What the task asks: Locate each line in the data below that contains the string "button" and copy it in full. Matching is case-sensitive.

----- Provided records -----

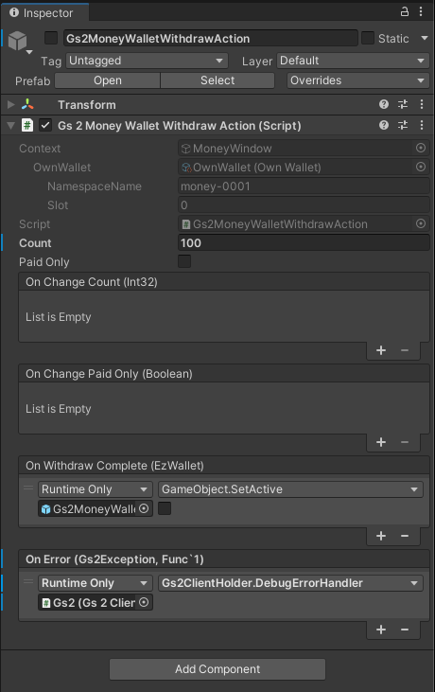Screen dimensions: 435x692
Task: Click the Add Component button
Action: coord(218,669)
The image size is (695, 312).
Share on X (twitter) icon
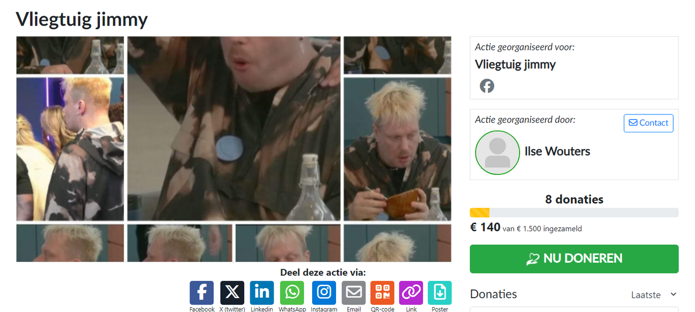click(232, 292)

-----
----- Provided records -----

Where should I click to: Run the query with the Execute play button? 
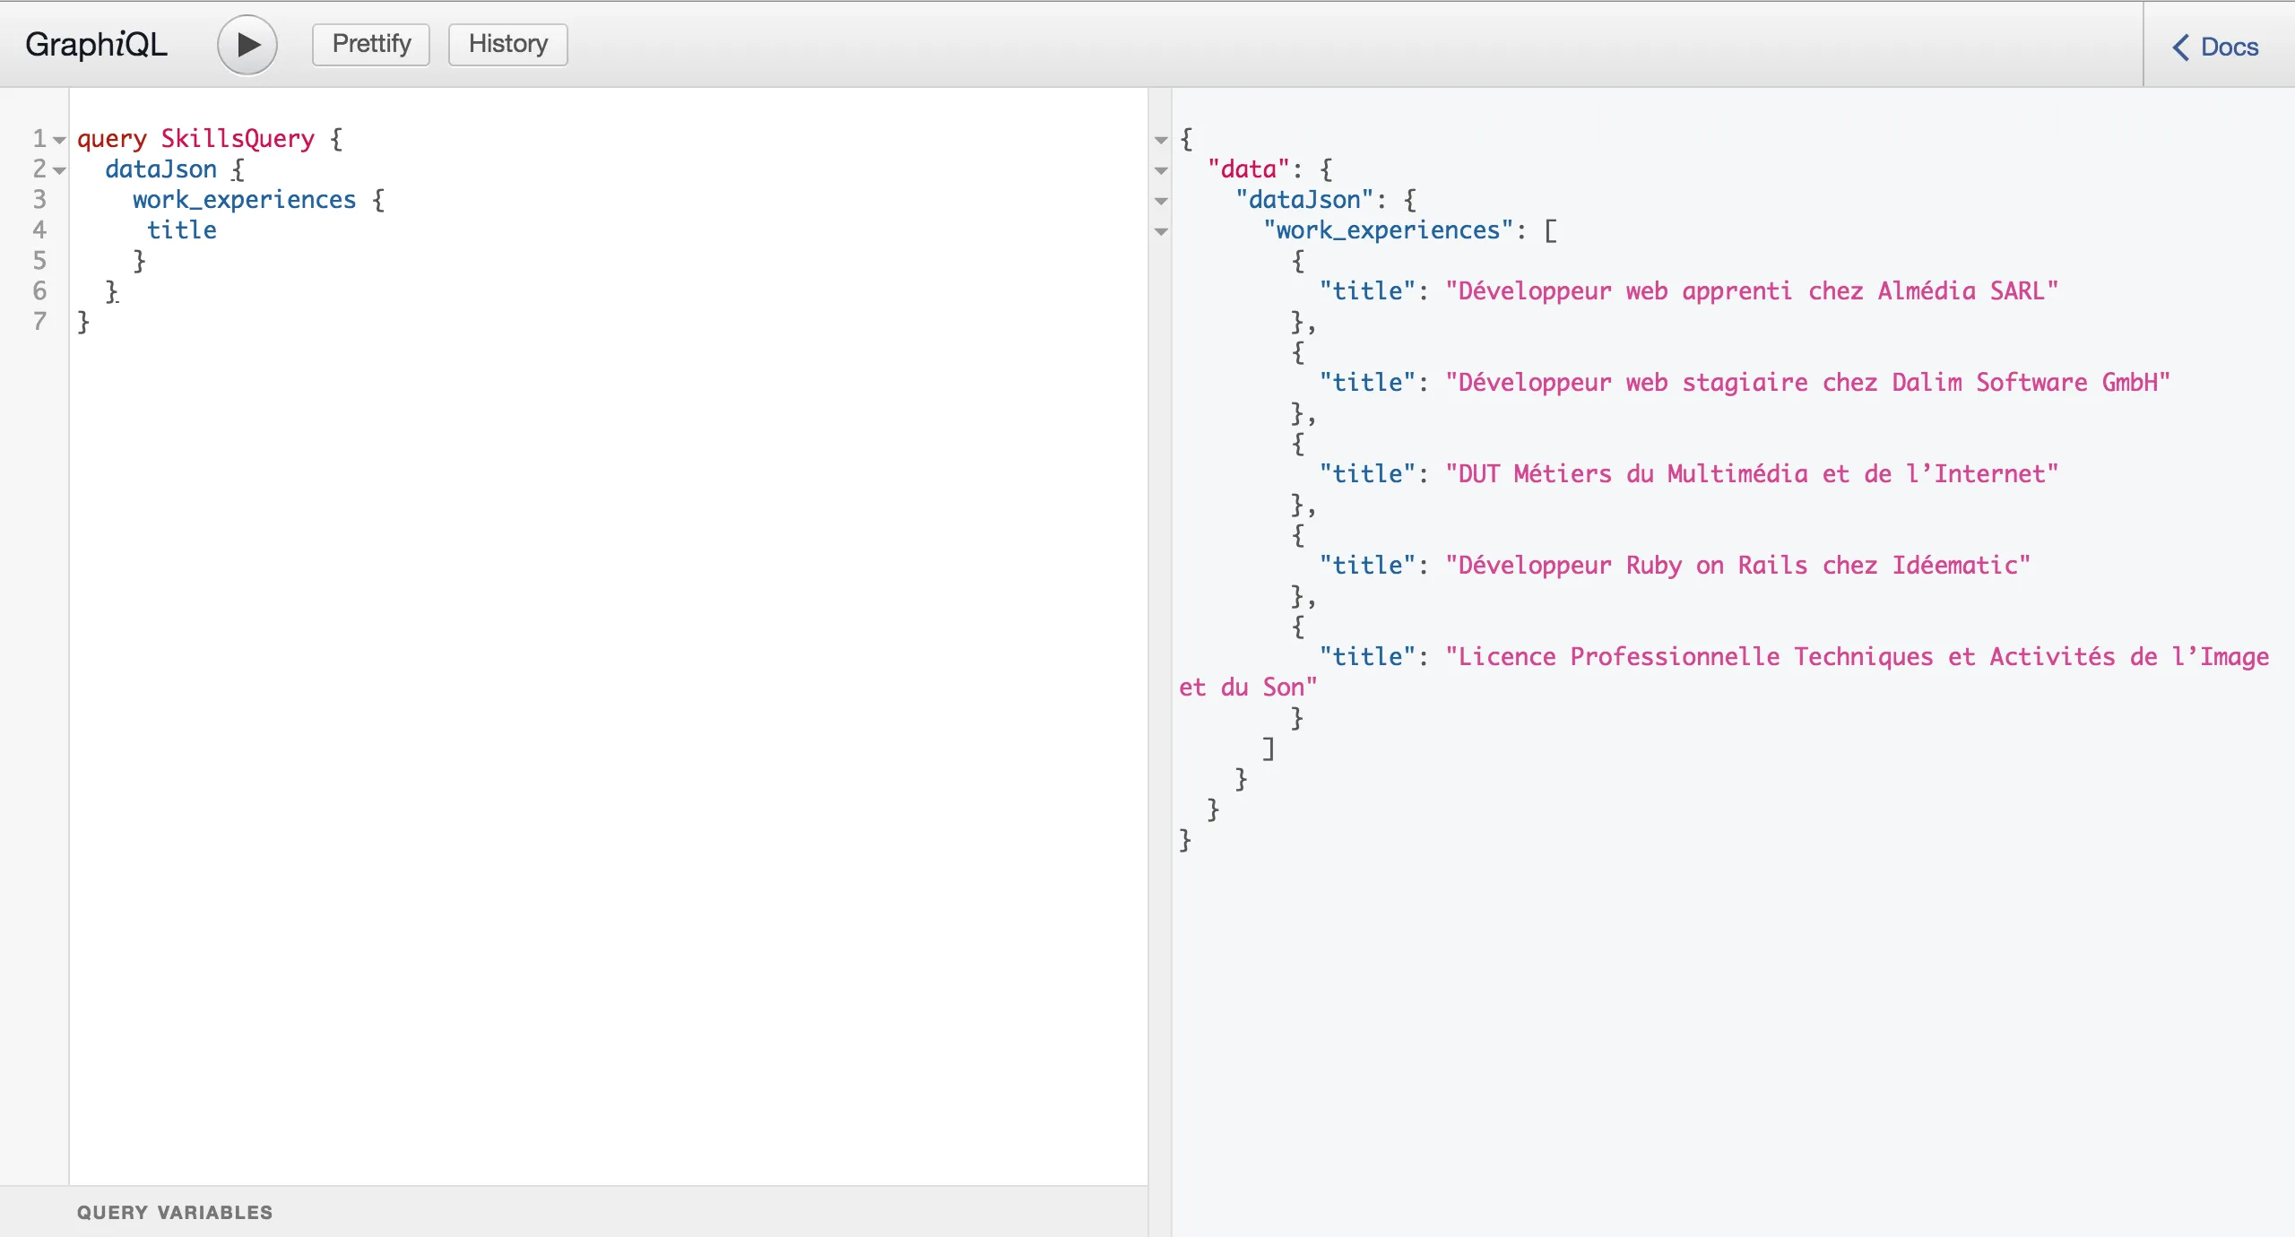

-----

Written reply:
Task: Click the Add Component button
Where should I click to: Run the query with the Execute play button? 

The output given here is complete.